In the last para below:

Notice in the histogram above that prices can vary around the mean much more or much less than \$79,873 (recall the value of the standard deviation is \$79,873.06). Some outliers around \$700,000 are more than \$500,000 above the mean and a couple of houses around \$30,000 are more than \$150,000 below the mean.

In the Histogram, it seems that the maximum price is around 600,000 & minimum is 30,000. Do we have to see for the outliers also to measure the distance above & below the mean. Is this important.

1. Some below mean values are -ve (outliers). How this gets plotted in the hIstogram. This gives a wrong information . Do outliers come into picture without reason.or the ggplot2 library does mistakes.

2. 10 Bins are specified but only 6 to 7 are used and only 5 bins contain more & less of the frequencies . Are the bin nos. properly specified for the problem.

Hi @sharathnandalike. Regarding your first point:

In the Histogram, it seems that the maximum price is around 600,000 & minimum is 30,000. Do we have to see for the outliers also to measure the distance above & below the mean. Is this important.

Can you please clarify this question? I’ll take a shot based on my understanding of what you are asking. With this histogram it is diffificult to see, but there is at least one observation counted in the most expensive bin range around \$800,000. The observation(s) are difficult to see here because the plot is scaled to fit the bin centered around the mean, that has over 1,500 observations. The outliers are considered in the measurement of variability, as stated in the Learn section of this screen:

The standard deviation doesn’t set boundaries for the values in a distribution: The prices can go above and below the mean more than \$79,873.

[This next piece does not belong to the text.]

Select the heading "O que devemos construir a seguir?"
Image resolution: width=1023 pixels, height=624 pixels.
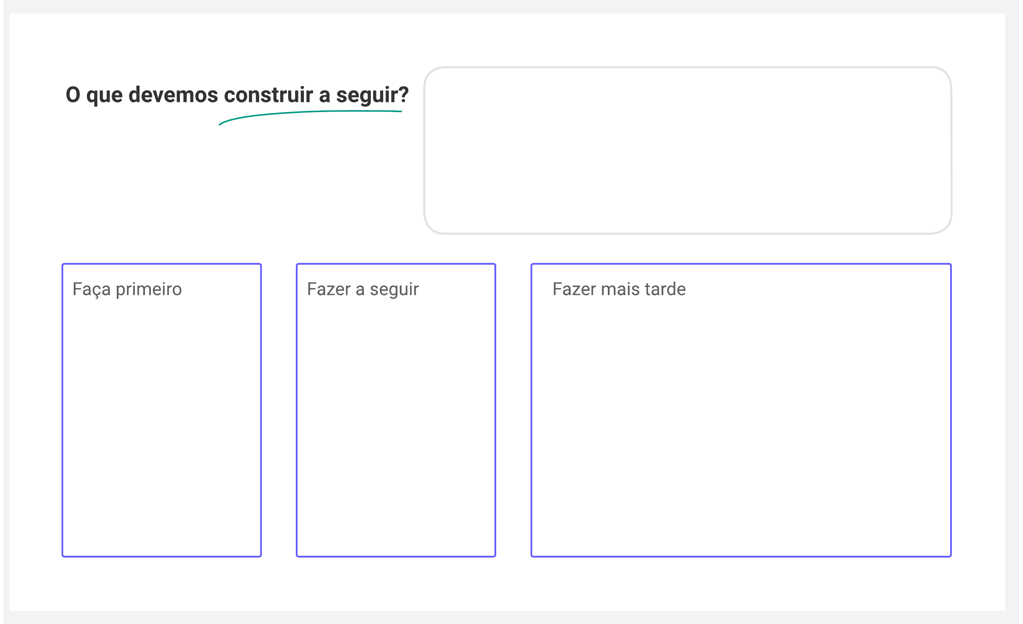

To your second question, this relates to our other conversation about how `ggplot2` depicts frequency distributions, by default. Also see this conversation. Again, having bins that appear to span ranges wider than the true spread of the data is a surprising behavior of `ggplot2`, but it’s debatable to consider it a mistake. This could be a good topic of conversation/debate! Data visualization distills datasets into visualizations that help the reader understand what is going on with the data. There is sometimes a tradeoff between accuracy and simplicity.

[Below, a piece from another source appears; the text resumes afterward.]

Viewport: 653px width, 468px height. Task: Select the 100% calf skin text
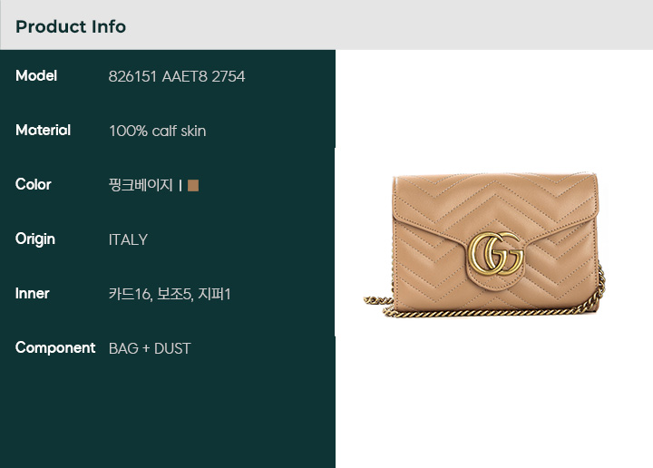158,132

Speaking to your 3rd point, there are in fact, 10 bins shown in this histogram. This is difficult to see because there are very few observations in the “most expensive” bin. And there do not appear to be any observations in the second-highest price point. Again, I’d point you to this conversation about selecting the number of bins to show in a plot. The purpose of this histogram is to show that prices can vary around the mean much more or much less than \$79,873. Using 10 bins depicts this pattern. But because there are over 2,500 observations in this dataset, the `ggplot2` default of 30 bins would probably work fine as well.